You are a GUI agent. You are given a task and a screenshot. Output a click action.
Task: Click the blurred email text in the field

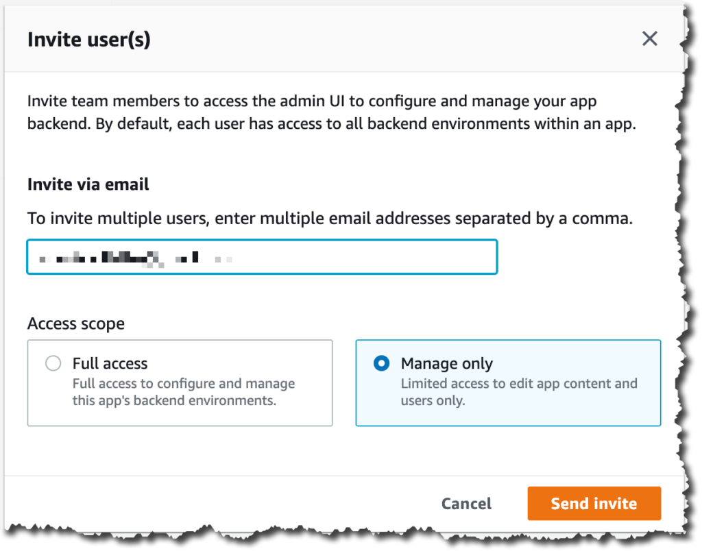tap(135, 259)
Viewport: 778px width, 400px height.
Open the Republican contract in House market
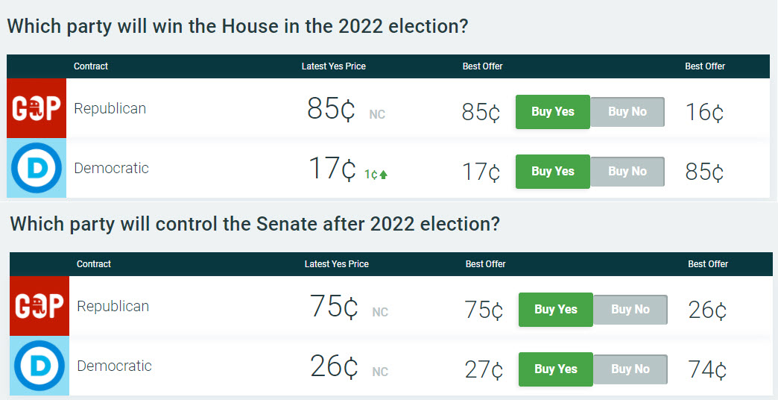110,108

## What you should do:
Output every record above word for word, omitting any pictures they contain.

## Output of the exercise:
You are a GUI agent. You are given a task and a screenshot. Output a click action.
Task: Click the blurred email text in the field

tap(135, 259)
Viewport: 778px width, 400px height.
Open the Republican contract in House market
110,108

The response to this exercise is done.